In a rare maneuver, Schultz de-registered from the University of Wisconsin in late May triggering a 30-day window for the former Badger to sign with the Anaheim Ducks who made him the 43rd overall selection in the 2008 NHL draft. With the signing window in the rear view mirror, Schultz is in the unique position of being a 21-year-old unrestricted free agent.
He'll be an unbelievably attractive option for the remaining 29 teams after producing 40 goals, 73 assists and 113 points over the last three years in Wisconsin. Potentially even more attractive than his gaudy numbers is the fact the two-time All-WHCA First Teamer will be signing his entry level deal with a price sticker of just $925,000 per year.
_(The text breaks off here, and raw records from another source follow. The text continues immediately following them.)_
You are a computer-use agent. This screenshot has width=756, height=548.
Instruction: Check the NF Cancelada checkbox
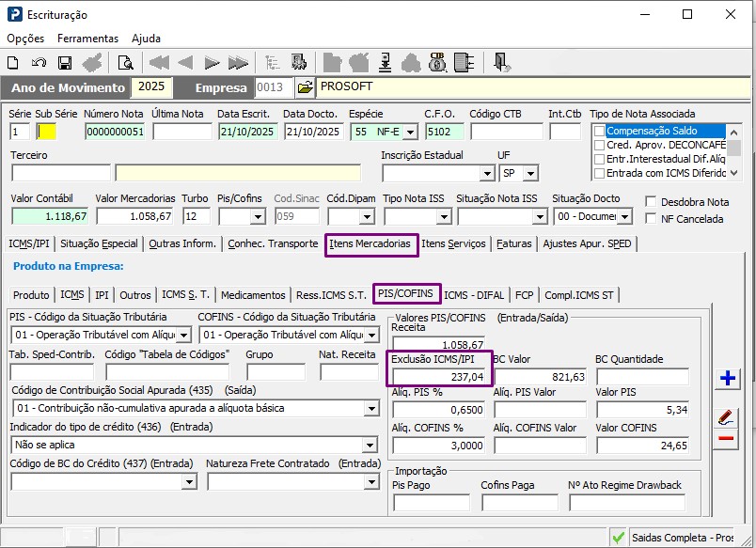[653, 219]
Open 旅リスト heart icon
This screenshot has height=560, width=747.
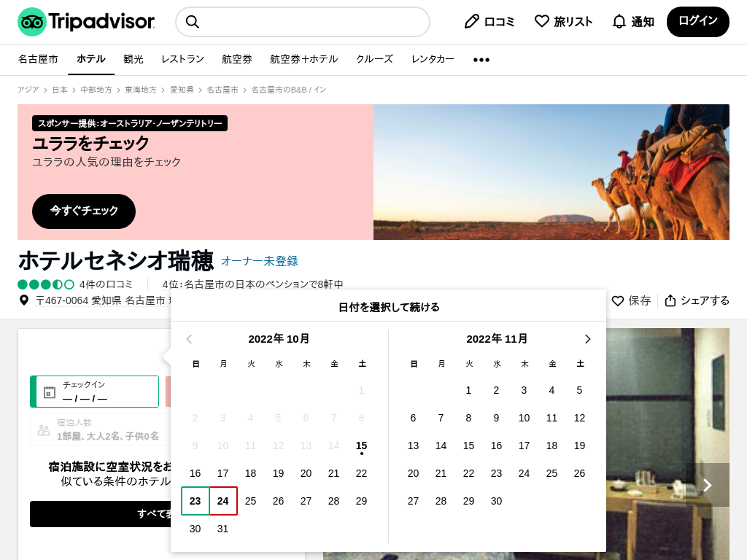(x=542, y=22)
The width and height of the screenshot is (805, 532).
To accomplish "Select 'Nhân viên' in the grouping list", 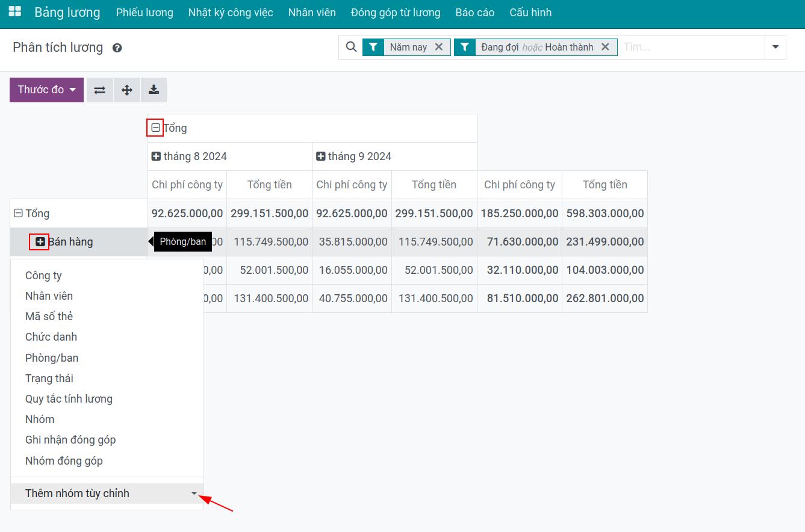I will tap(49, 296).
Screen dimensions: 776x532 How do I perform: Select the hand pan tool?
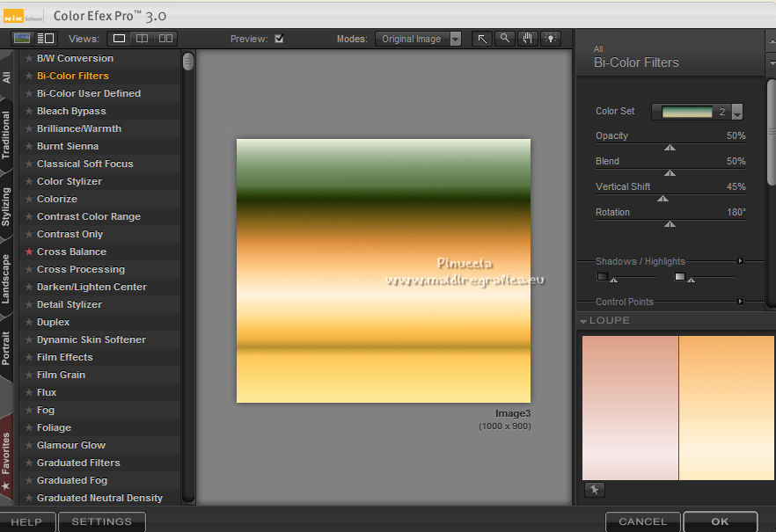528,39
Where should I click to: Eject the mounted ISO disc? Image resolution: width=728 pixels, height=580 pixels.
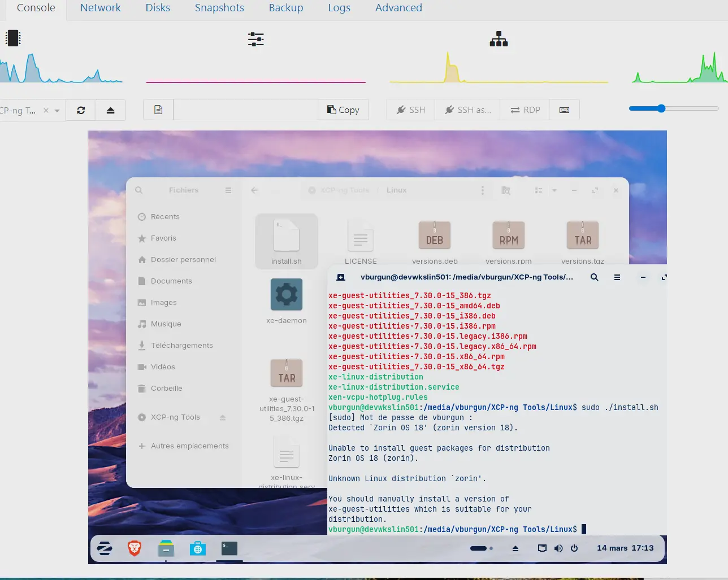tap(111, 110)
A native of West Kelowna, British Columbia, Schultz will likely look to play north of the border, but if the Flyers can guarantee him a roster spot and entice him with performance bonuses, he'd be an awfully significant upgrade to the Flyers' defensive future.
The Flyers defense is in the midst of a transformation as a result of the expected long-term loss of Pronger. If there's one player who could single-handedly replace Pronger it's Weber.
He's the total package.
A 6'4", 235-pound defenseman who provides leadership and contributes offensively, Weber's combination of size and skill is an incredibly rare combination and one that would be a tremendous coup if the Flyers could work a deal for the seven-year NHL pro.
Weber is an on- and off-ice leader who could bring the snarl factor Philadelphia lost with the injury to Pronger.
With just one year remaining on a deal that pays him $7.5 million annually, Weber could only be acquired via trade. Nashville will likely only part ways with its captain for several high-end prospects and several draft picks, but it's not out of the realm of possibility.
If the Flyers are serious about winning the Stanley Cup, they need to make a serious run at acquiring Weber.